Originally conceived as an online short in 2009, Dude Bro Party Massacre III was expanded into a trailer and, after a successful Kickstarter campaign that raised over $200,000, eventually a feature film. It absolutely has the feel of a movie written and directed by a sketch comedy troupe, much like the early films of The State or Broken Lizard. The cast members have that kind of timing and rhythm with one another, and even when the jokes aren't working it's obvious that they're making each other laugh. There are indulgences that never really pay off, like a "bag of oranges" joke that goes on and on and builds to a payoff that's insane but never quite funny, but there are enough jokes that work along the way that misses can easily be overlooked. That's the kind of movie it is: not consistently hilarious, but with enough laughs to sustain itself.

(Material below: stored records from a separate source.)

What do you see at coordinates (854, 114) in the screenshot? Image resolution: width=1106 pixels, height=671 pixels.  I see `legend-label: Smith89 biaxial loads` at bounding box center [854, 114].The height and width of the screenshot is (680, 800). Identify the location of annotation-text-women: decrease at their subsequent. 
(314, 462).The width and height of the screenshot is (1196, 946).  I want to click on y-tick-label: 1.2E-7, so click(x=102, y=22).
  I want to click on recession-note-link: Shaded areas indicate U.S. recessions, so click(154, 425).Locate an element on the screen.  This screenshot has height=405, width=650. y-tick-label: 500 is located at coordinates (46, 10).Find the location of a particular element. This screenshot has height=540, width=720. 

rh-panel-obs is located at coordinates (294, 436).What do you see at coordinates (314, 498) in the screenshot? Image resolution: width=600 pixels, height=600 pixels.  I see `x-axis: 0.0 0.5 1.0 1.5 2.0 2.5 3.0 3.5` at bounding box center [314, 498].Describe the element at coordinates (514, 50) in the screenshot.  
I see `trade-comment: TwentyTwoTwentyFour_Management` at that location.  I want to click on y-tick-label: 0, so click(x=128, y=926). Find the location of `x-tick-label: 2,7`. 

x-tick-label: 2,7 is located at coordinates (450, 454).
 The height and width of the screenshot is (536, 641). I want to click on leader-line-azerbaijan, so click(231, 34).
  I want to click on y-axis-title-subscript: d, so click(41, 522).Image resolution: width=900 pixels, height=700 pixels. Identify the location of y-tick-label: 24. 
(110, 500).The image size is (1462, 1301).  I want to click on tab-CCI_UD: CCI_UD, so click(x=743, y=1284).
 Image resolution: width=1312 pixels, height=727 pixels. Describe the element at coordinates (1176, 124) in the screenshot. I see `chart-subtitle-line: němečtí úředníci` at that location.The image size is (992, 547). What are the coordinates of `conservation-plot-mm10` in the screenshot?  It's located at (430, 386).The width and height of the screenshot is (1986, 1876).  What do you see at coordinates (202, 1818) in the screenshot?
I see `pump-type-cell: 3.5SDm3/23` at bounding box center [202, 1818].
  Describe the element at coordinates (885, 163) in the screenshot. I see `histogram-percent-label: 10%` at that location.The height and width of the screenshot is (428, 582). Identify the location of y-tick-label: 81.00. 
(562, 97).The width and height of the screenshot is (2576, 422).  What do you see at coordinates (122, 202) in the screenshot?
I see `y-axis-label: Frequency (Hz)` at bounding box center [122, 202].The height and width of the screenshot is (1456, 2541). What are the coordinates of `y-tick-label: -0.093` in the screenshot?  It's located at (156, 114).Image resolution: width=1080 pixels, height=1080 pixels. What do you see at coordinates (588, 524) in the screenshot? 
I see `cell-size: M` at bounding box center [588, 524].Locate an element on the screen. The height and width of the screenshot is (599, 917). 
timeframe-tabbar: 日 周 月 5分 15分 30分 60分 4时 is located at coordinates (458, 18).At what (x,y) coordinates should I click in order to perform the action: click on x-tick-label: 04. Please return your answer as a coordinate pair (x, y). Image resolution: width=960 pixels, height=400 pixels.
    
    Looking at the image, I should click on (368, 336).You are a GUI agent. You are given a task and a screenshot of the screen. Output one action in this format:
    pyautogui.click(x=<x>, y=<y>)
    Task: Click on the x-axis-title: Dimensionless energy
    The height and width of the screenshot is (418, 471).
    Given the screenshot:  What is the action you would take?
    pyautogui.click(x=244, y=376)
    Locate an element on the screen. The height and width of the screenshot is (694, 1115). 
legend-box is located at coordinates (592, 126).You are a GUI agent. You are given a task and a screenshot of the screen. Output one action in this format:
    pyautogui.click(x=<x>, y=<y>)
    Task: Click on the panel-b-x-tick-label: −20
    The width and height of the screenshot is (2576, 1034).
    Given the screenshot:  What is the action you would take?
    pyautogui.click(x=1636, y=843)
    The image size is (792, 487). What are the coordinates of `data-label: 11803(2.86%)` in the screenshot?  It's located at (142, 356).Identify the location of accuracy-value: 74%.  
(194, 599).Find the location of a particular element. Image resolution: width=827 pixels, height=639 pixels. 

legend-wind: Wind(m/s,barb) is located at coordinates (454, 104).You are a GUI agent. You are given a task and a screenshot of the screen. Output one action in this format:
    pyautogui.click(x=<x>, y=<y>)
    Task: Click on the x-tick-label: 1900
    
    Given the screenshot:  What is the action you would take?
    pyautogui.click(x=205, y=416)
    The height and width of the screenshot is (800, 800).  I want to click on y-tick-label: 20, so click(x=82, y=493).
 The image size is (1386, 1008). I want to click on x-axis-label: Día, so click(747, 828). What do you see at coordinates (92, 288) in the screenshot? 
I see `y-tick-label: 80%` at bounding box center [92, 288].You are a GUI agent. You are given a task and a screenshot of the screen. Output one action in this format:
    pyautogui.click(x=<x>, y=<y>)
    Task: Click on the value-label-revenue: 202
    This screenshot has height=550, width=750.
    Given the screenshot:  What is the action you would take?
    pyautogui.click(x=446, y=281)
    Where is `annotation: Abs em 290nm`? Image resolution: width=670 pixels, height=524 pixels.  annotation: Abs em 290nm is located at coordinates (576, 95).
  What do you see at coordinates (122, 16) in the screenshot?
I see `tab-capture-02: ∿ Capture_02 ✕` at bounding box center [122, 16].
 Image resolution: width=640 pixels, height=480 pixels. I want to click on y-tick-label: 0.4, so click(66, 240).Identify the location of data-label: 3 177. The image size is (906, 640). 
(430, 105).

The VHS aesthetic mostly works, though directors Tomm Jacobsen, Michael Rousselet and Jon Salman are quick to break it for the purposes of a gag. That's the danger when a film is stylistically tied so specifically to a certain period -- the slightest derivation in the special effects, the aesthetic or the references becomes immediately apparent and breaks the spell (Robert Rodriguez's Planet Terror is further evidence of this phenomenon). Though the main cast are mostly unknowns, there are appearances by Patton Oswalt, John Francis Daley, adult film star Nina Hartley and Andrew W.K. (playing a character named Rip Stick), plus a bigger role played by Greg Sestero of The Room. There are definitely air quotes around a lot of the film -- hell, the whole thing is practically air quotes. But it's not a movie born out of hipster irony, because everyone involved so clearly loves the thing they are attempting to slavishly recreate. And despite the insane practical gore effects -- including several truly inspired gags -- and the pitch-black darkness of some late-movie humor, Dude Bro Party Massacre III feels completely good-natured. It's a party movie. A Dude Bro Party movie. Just ask Rip Stick.